▸ **Assignment**
Every line of the listing should be retyped exactly, but none of the pictures should be.

▸ **Data records**
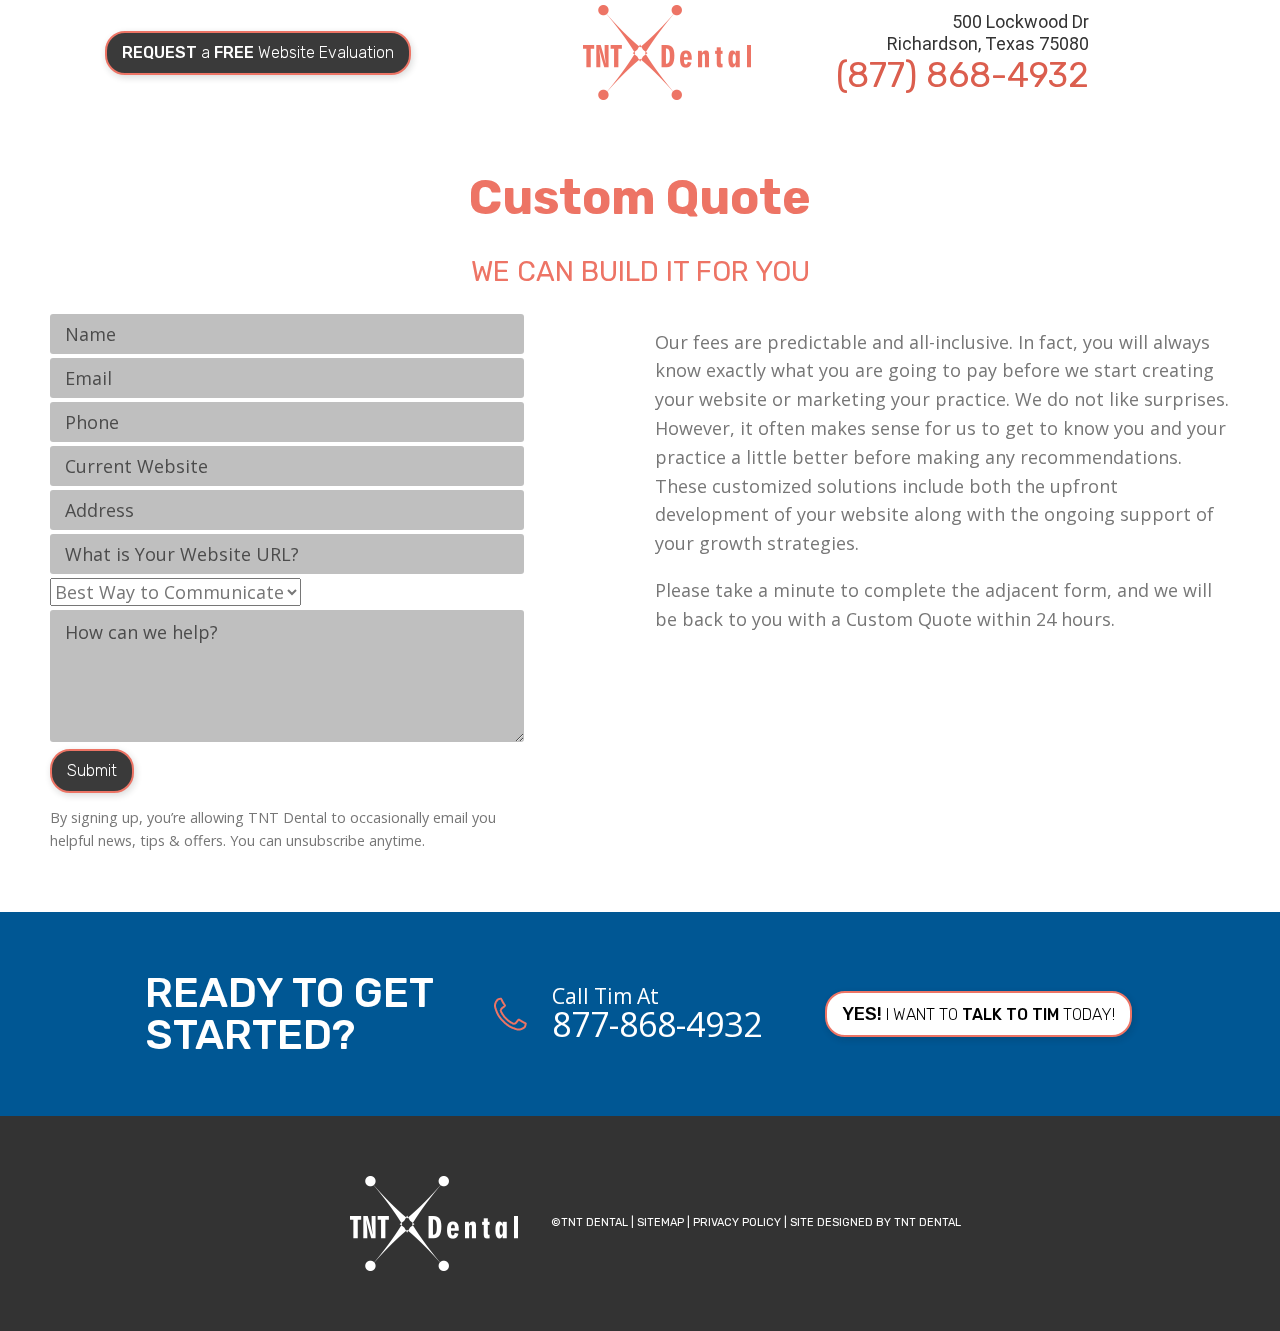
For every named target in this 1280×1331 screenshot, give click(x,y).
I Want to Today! (978, 1014)
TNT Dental (927, 1222)
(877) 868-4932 (962, 75)
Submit (92, 770)
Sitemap (660, 1222)
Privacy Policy (737, 1222)
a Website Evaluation (258, 52)
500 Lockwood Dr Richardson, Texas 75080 (988, 33)
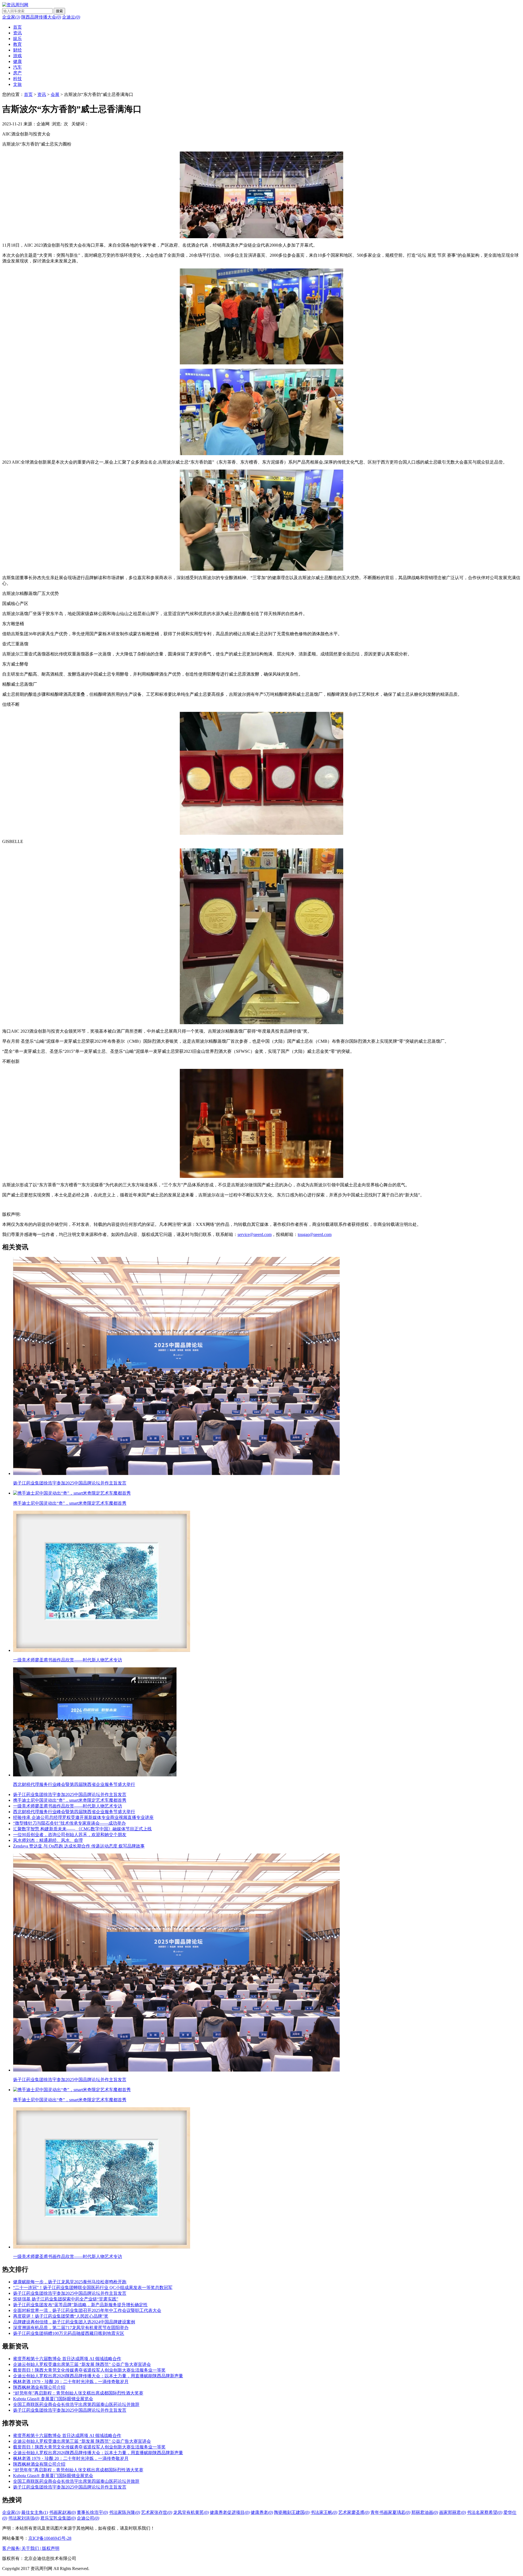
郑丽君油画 (424, 2512)
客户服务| (12, 2548)
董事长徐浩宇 (92, 2512)
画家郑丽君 (452, 2512)
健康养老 (262, 2512)
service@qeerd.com (255, 1234)
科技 (17, 78)
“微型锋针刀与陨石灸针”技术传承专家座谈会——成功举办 (69, 1823)
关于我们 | (32, 2548)
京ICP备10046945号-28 (49, 2538)
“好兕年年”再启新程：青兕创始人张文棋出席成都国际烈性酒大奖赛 (78, 2393)
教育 (17, 44)
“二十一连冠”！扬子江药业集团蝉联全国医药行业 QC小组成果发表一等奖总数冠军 (92, 2287)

▸ **Result of the exercise**
For every named target in this 1280×1331 screenshot, give click(x,y).
I Want to Today! (978, 1014)
TNT Dental (927, 1222)
(877) 868-4932 (962, 75)
Submit (92, 770)
Sitemap (660, 1222)
Privacy Policy (737, 1222)
a Website Evaluation (258, 52)
500 Lockwood Dr Richardson, Texas 75080 (988, 33)
郑丽君油画 (424, 2512)
客户服务| (12, 2548)
董事长徐浩宇 (92, 2512)
画家郑丽君 (452, 2512)
健康养老 (262, 2512)
service@qeerd.com (255, 1234)
科技 (17, 78)
“微型锋针刀与陨石灸针”技术传承专家座谈会——成功举办 (69, 1823)
关于我们 | (32, 2548)
京ICP备10046945号-28 (49, 2538)
“好兕年年”再启新程：青兕创始人张文棋出席成都国际烈性酒大奖赛 (78, 2393)
教育 (17, 44)
“二十一连冠”！扬子江药业集团蝉联全国医药行业 QC小组成果发表一等奖总数冠军 (92, 2287)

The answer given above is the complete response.